Des marches précédentes, avant l'accession
à la magistrature suprême, qu'est-ce qui jalonne
l'ascension de l'actuel président en terme de réalisation ?
Il serait souhaitable que la réponse soit aussi détaillée,
précise et chiffrée que possible à l'ère de la méritocratie
et du rendement exigé.
L'impulsion présidentielle, ensuite, indéniable,
qu'est-ce qui la caractérise en terme de résultats,
qualitatifs et quantitatifs, y compris compte tenu de la crise ?

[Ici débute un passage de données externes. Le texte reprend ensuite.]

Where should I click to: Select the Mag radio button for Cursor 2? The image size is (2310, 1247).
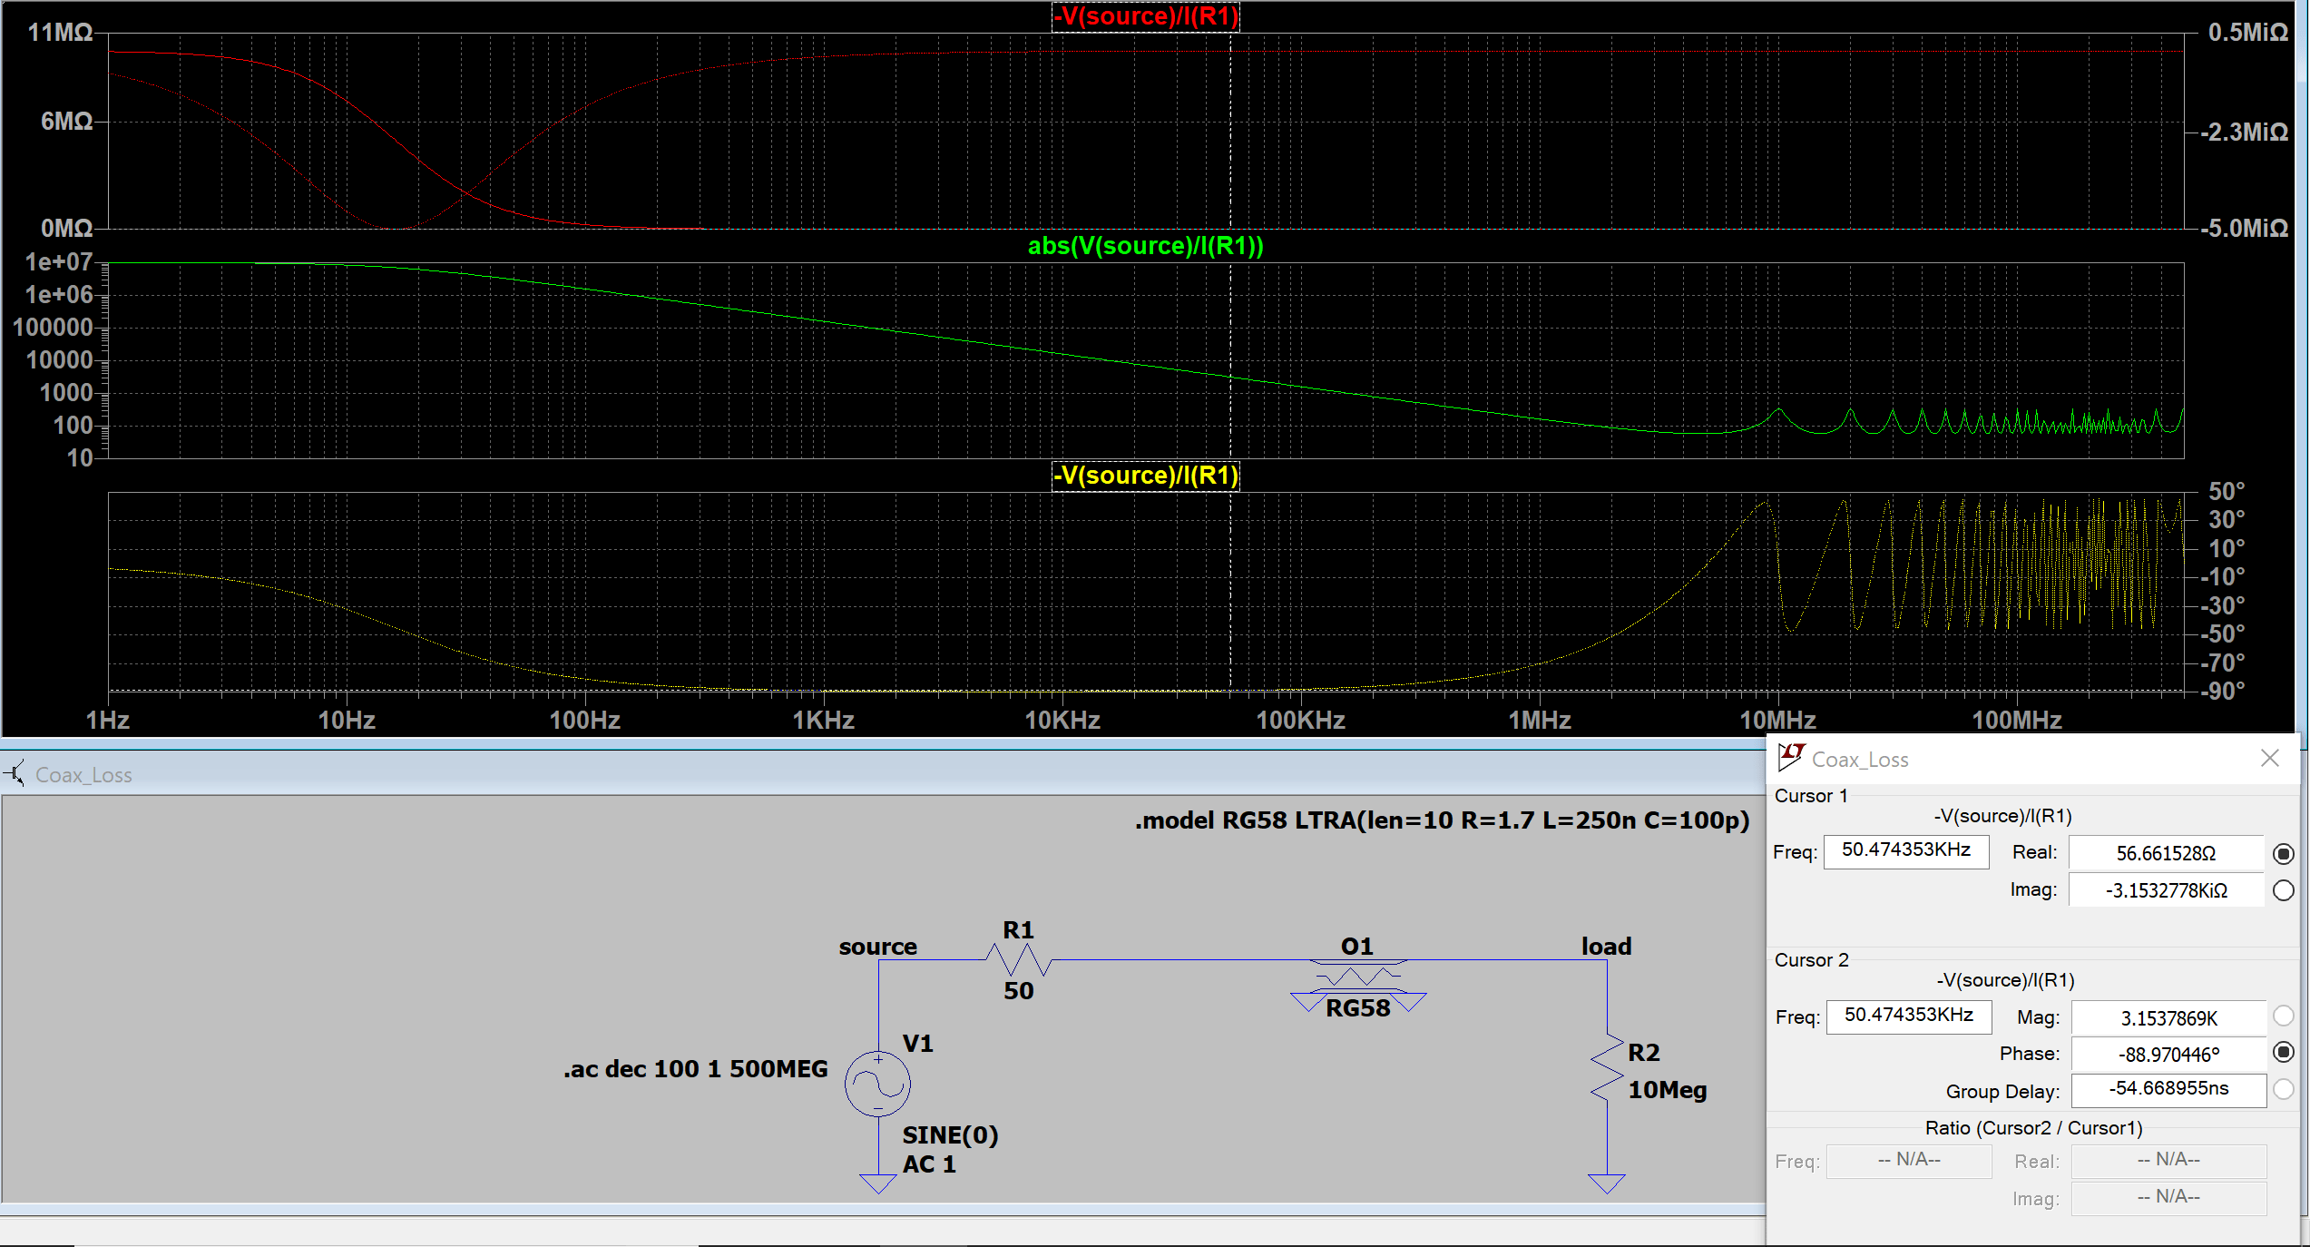pyautogui.click(x=2284, y=1016)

Admettons que la mi-mandat soit assez indiquée
pour pratiquer cet inventaire. Plus, en tout cas,
que les "100 jours", les six mois, ou n'importe
quel "état de grâce" de circonstance,
prompt à faire un titre ; alors, faut-il un grand tamis
ou une petite passoire pour recueillir l'actif de ce bilan
débarrassé des pas-en-avant-pas-en-arrière
et de la légiforrhée sans moyens d'applications ?

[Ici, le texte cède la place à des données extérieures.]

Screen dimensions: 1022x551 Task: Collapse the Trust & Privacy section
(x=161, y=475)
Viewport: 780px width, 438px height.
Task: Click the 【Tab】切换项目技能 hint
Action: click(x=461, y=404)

Et quel en est le prix, non seulement économique,
mais aussi institutionnel et humain,
sous l'angle du fractionnement de la société
et de l'érosion de l'Etat, protecteur du citoyen,
à l'exception du renforcement des quelques outils
qui permettent d'asseoir un pouvoir
concentré entre peu de mains ?
Alors, au travail de comptage des points
afin de dégager cette méthode, si elle existe,
ou de reconnaître en son ombre,
l'application d'une idéologie économique,
impitoyable et inhumaine !
Comptablement.
En journaliste de l'éphémère : celui de la polémique qui ne dure qu'un jour, Mr Legrand tombe dans tous les pièges, tel Bayrou ou Marianne avant les européennes. En quoi le débat sur l'identité nationale, ou le couvre-feu sur les mineurs peuvent ils modifier la politique de la France. Ce sont des leurres. La vraie réforme du moment qui changera la France et qui est éclipsée par ces faux débats c'est celui de de la suppression de la taxe professionnelle. Elle va transférer 23 Milliards d'Euros de charges des Entreprises aux particuliers. Le débat du copié-coller des discours de Sarkozy sur l'agriculture est tout aussi ridicule. On voit que le Sarkozysme n'est pas mort. Il fixe toujours l'agenda médiatique.